Stored records:
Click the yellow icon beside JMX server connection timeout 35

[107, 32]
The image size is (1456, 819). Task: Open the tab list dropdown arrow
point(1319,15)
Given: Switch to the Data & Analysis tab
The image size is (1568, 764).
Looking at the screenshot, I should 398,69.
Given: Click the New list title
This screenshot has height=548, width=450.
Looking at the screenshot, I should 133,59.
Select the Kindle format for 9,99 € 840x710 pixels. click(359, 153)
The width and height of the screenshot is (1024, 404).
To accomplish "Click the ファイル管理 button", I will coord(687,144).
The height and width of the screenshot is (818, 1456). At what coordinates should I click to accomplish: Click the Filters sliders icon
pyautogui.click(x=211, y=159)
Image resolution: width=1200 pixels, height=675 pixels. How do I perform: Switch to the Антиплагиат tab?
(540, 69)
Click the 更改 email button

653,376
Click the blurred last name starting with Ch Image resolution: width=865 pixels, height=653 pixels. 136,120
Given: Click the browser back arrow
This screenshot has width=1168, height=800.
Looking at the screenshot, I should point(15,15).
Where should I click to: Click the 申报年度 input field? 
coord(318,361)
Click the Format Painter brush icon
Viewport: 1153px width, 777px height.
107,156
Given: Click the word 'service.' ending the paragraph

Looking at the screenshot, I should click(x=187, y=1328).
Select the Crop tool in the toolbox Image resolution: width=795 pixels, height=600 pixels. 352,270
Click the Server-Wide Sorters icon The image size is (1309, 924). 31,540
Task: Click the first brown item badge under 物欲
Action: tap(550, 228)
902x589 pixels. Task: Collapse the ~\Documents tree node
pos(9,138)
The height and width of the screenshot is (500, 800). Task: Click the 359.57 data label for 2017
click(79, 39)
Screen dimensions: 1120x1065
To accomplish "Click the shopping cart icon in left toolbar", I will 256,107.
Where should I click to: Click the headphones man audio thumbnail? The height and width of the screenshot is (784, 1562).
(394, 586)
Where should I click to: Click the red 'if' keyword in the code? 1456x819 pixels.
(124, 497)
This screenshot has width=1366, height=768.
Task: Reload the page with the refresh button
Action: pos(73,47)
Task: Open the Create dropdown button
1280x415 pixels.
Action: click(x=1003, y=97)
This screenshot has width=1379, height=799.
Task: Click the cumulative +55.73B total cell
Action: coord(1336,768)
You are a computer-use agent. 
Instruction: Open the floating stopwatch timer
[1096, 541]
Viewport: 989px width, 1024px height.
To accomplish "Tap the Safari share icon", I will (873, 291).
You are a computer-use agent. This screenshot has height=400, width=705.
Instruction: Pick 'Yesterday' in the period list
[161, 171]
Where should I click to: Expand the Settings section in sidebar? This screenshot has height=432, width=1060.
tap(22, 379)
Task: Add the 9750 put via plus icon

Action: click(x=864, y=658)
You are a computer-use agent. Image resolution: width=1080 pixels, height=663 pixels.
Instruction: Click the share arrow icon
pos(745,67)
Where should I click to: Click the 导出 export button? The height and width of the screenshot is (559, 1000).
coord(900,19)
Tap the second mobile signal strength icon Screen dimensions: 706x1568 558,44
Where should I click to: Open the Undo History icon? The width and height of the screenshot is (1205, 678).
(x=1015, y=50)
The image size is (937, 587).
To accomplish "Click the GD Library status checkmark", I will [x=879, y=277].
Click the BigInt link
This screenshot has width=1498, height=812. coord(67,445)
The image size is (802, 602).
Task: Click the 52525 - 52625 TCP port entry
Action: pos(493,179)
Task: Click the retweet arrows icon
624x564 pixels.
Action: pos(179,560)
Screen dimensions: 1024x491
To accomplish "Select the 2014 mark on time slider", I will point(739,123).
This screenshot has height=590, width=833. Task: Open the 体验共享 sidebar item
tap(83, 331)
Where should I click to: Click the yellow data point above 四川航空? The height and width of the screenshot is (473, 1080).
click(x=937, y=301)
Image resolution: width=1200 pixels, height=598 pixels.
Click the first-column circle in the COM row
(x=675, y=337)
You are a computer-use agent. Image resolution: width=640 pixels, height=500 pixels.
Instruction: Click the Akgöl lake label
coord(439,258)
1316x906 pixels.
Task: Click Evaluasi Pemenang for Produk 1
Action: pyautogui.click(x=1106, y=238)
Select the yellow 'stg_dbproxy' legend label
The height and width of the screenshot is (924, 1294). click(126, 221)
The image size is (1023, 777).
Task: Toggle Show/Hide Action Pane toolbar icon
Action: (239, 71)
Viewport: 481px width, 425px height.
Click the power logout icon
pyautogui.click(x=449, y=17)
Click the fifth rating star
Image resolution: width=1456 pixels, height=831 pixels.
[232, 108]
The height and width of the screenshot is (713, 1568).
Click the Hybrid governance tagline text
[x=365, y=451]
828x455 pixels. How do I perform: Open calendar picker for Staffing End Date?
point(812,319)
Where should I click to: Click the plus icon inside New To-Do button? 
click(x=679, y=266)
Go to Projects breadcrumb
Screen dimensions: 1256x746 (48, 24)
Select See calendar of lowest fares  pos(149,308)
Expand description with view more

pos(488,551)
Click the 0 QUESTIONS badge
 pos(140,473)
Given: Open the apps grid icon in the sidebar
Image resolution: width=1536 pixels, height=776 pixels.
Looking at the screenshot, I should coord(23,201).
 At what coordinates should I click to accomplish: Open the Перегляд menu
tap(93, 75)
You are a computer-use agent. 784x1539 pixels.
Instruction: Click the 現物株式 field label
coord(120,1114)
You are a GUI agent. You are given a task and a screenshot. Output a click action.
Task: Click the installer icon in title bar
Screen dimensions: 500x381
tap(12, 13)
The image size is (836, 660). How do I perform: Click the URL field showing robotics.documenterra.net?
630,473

Requirement
Your task is to extract all of the records exactly.

Solution to this problem
Click the yellow icon beside JMX server connection timeout 35

[107, 32]
The image size is (1456, 819). Task: Open the tab list dropdown arrow
point(1319,15)
Given: Switch to the Data & Analysis tab
The image size is (1568, 764).
Looking at the screenshot, I should 398,69.
Given: Click the New list title
This screenshot has height=548, width=450.
Looking at the screenshot, I should 133,59.
Select the Kindle format for 9,99 € 840x710 pixels. click(359, 153)
The width and height of the screenshot is (1024, 404).
To accomplish "Click the ファイル管理 button", I will coord(687,144).
The height and width of the screenshot is (818, 1456). At what coordinates should I click to accomplish: Click the Filters sliders icon
pyautogui.click(x=211, y=159)
Image resolution: width=1200 pixels, height=675 pixels. How do I perform: Switch to the Антиплагиат tab?
(540, 69)
Click the 更改 email button

653,376
Click the blurred last name starting with Ch Image resolution: width=865 pixels, height=653 pixels. 136,120
Given: Click the browser back arrow
This screenshot has width=1168, height=800.
Looking at the screenshot, I should point(15,15).
Where should I click to: Click the 申报年度 input field? 
coord(318,361)
Click the Format Painter brush icon
Viewport: 1153px width, 777px height.
107,156
Given: Click the word 'service.' ending the paragraph

Looking at the screenshot, I should click(x=187, y=1328).
Select the Crop tool in the toolbox Image resolution: width=795 pixels, height=600 pixels. 352,270
Click the Server-Wide Sorters icon The image size is (1309, 924). 31,540
Task: Click the first brown item badge under 物欲
Action: tap(550, 228)
902x589 pixels. Task: Collapse the ~\Documents tree node
pos(9,138)
The height and width of the screenshot is (500, 800). Task: Click the 359.57 data label for 2017
click(79, 39)
Screen dimensions: 1120x1065
To accomplish "Click the shopping cart icon in left toolbar", I will 256,107.
Where should I click to: Click the headphones man audio thumbnail? The height and width of the screenshot is (784, 1562).
(394, 586)
Where should I click to: Click the red 'if' keyword in the code? 1456x819 pixels.
(124, 497)
This screenshot has width=1366, height=768.
Task: Reload the page with the refresh button
Action: pos(73,47)
Task: Open the Create dropdown button
1280x415 pixels.
Action: click(x=1003, y=97)
This screenshot has width=1379, height=799.
Task: Click the cumulative +55.73B total cell
Action: coord(1336,768)
You are a computer-use agent. 
Instruction: Open the floating stopwatch timer
[1096, 541]
Viewport: 989px width, 1024px height.
To accomplish "Tap the Safari share icon", I will (873, 291).
You are a computer-use agent. This screenshot has height=400, width=705.
Instruction: Pick 'Yesterday' in the period list
[161, 171]
Where should I click to: Expand the Settings section in sidebar? This screenshot has height=432, width=1060.
tap(22, 379)
Task: Add the 9750 put via plus icon

Action: click(x=864, y=658)
You are a computer-use agent. Image resolution: width=1080 pixels, height=663 pixels.
Instruction: Click the share arrow icon
pos(745,67)
Where should I click to: Click the 导出 export button? The height and width of the screenshot is (559, 1000).
coord(900,19)
Tap the second mobile signal strength icon Screen dimensions: 706x1568 558,44
Where should I click to: Open the Undo History icon? The width and height of the screenshot is (1205, 678).
(x=1015, y=50)
The image size is (937, 587).
To accomplish "Click the GD Library status checkmark", I will [x=879, y=277].
Click the BigInt link
This screenshot has width=1498, height=812. coord(67,445)
The image size is (802, 602).
Task: Click the 52525 - 52625 TCP port entry
Action: pos(493,179)
Task: Click the retweet arrows icon
624x564 pixels.
Action: pos(179,560)
Screen dimensions: 1024x491
To accomplish "Select the 2014 mark on time slider", I will point(739,123).
This screenshot has height=590, width=833. Task: Open the 体验共享 sidebar item
tap(83, 331)
Where should I click to: Click the yellow data point above 四川航空? The height and width of the screenshot is (473, 1080).
click(x=937, y=301)
Image resolution: width=1200 pixels, height=598 pixels.
Click the first-column circle in the COM row
(x=675, y=337)
You are a computer-use agent. Image resolution: width=640 pixels, height=500 pixels.
Instruction: Click the Akgöl lake label
coord(439,258)
1316x906 pixels.
Task: Click Evaluasi Pemenang for Produk 1
Action: pyautogui.click(x=1106, y=238)
Select the yellow 'stg_dbproxy' legend label
The height and width of the screenshot is (924, 1294). click(126, 221)
The image size is (1023, 777).
Task: Toggle Show/Hide Action Pane toolbar icon
Action: (239, 71)
Viewport: 481px width, 425px height.
Click the power logout icon
pyautogui.click(x=449, y=17)
Click the fifth rating star
Image resolution: width=1456 pixels, height=831 pixels.
[232, 108]
The height and width of the screenshot is (713, 1568).
Click the Hybrid governance tagline text
[x=365, y=451]
828x455 pixels. How do I perform: Open calendar picker for Staffing End Date?
point(812,319)
Where should I click to: Click the plus icon inside New To-Do button? 
click(x=679, y=266)
Go to Projects breadcrumb
Screen dimensions: 1256x746 (48, 24)
Select See calendar of lowest fares  pos(149,308)
Expand description with view more

pos(488,551)
Click the 0 QUESTIONS badge
 pos(140,473)
Given: Open the apps grid icon in the sidebar
Image resolution: width=1536 pixels, height=776 pixels.
Looking at the screenshot, I should coord(23,201).
 At what coordinates should I click to accomplish: Open the Перегляд menu
tap(93, 75)
You are a computer-use agent. 784x1539 pixels.
Instruction: Click the 現物株式 field label
coord(120,1114)
You are a GUI agent. You are given a task and a screenshot. Output a click action.
Task: Click the installer icon in title bar
Screen dimensions: 500x381
tap(12, 13)
The image size is (836, 660). How do I perform: Click the URL field showing robotics.documenterra.net?
630,473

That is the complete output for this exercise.